Metadata-Version: 2.4
Name: pygeodata
Version: 0.1.0
Summary: Lightweight framework for geospatial data access and processing
Author-email: Jasper Roebroek <roebroek.jasper@gmail.com>
License: MIT
Classifier: Programming Language :: Python :: 3
Requires-Python: >=3.10
Description-Content-Type: text/markdown
License-File: LICENSE
Requires-Dist: rioxarray
Requires-Dist: geopandas
Requires-Dist: zarr
Requires-Dist: fiona
Requires-Dist: pyarrow
Requires-Dist: filelock
Provides-Extra: viz
Requires-Dist: graphviz; extra == "viz"
Provides-Extra: parallel
Requires-Dist: dask; extra == "parallel"
Requires-Dist: distributed; extra == "parallel"
Provides-Extra: dashboard
Requires-Dist: flask; extra == "dashboard"
Requires-Dist: click; extra == "dashboard"
Provides-Extra: test
Requires-Dist: pytest; extra == "test"
Requires-Dist: pytest-mock; extra == "test"
Dynamic: license-file

# pygeodata

**Reproducible geospatial pipelines, locally.**

pygeodata is built around the declarative programming principle: you should be able to describe *what* data you want, not *how* to produce it.

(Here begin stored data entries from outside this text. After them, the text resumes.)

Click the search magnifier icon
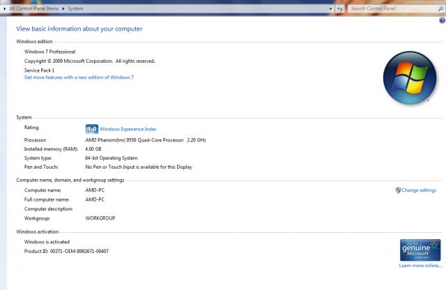446x290 pixels. point(439,8)
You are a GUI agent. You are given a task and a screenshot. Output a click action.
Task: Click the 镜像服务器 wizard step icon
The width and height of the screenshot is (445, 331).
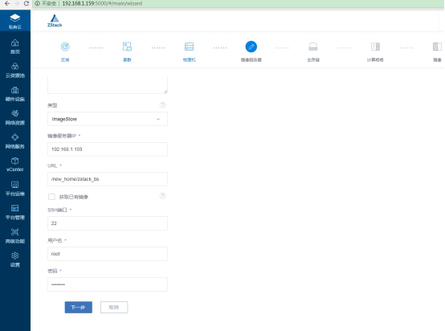251,47
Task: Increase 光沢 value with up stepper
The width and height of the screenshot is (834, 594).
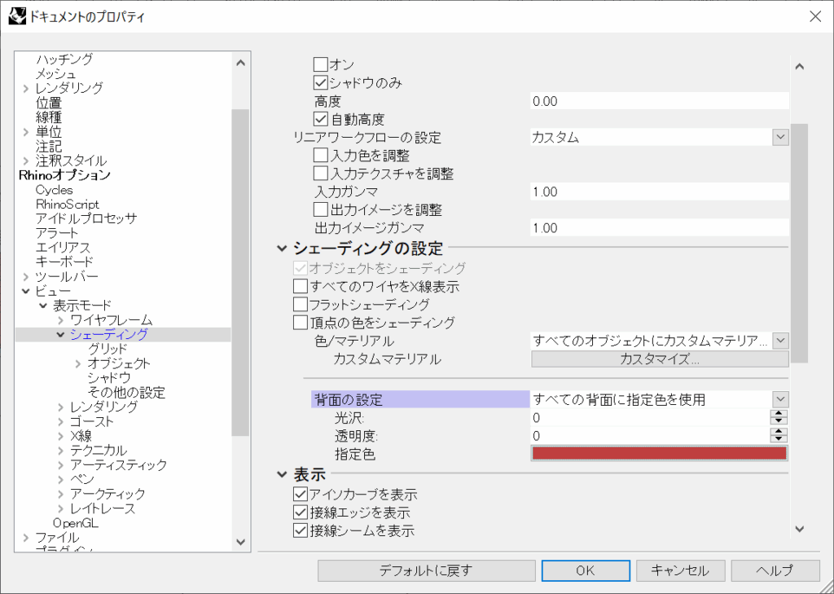Action: (779, 413)
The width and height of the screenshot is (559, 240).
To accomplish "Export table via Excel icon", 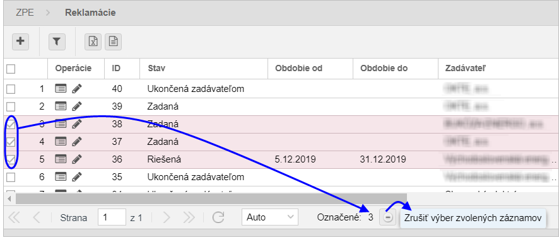I will (93, 42).
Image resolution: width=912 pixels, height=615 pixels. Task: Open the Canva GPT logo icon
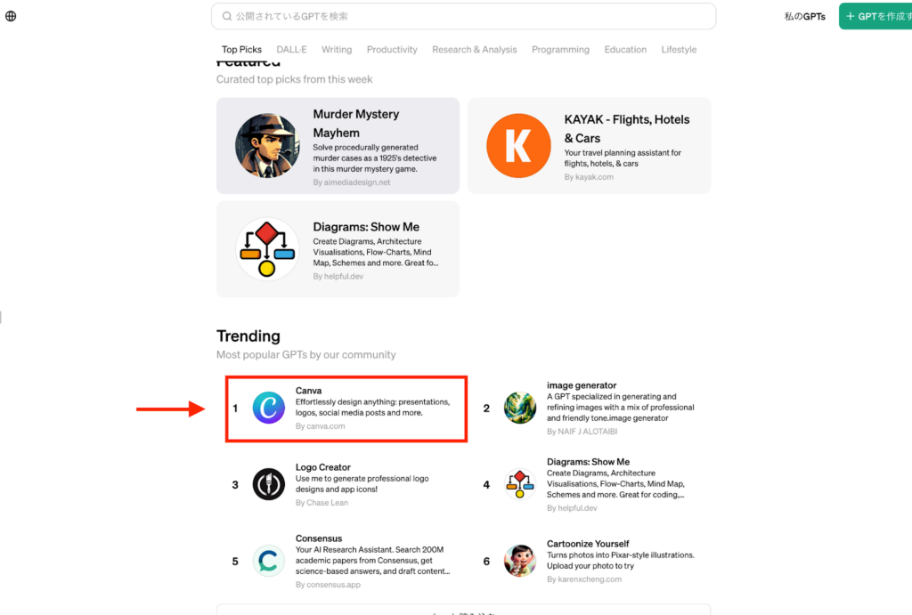pos(268,408)
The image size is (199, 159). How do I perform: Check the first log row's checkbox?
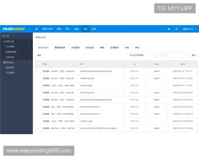pos(38,71)
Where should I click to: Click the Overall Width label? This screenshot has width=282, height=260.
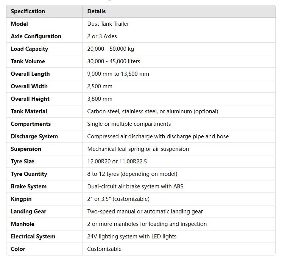[29, 86]
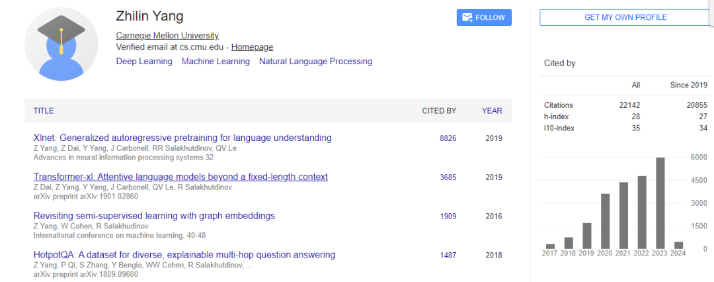Open Revisiting semi-supervised learning paper
The width and height of the screenshot is (714, 282).
point(154,216)
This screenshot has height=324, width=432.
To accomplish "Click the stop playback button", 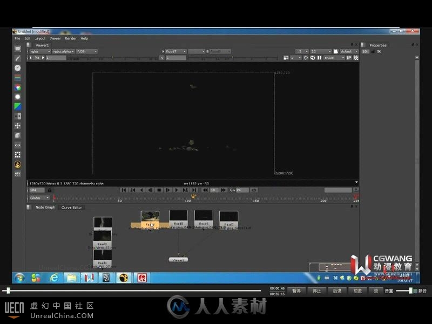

You declare a spatial spec — a CRS, transform and shape — once. Every dataset and figure in your project receives that spec and knows how to adapt. The framework is the orchestrator: it decides whether to compute or return from cache, resolves reprojection, propagates invalidation when code changes, and keeps a permanent record of what ran and when.

This is the declarative model that SQL offers for databases, applied to local geospatial analysis in Python.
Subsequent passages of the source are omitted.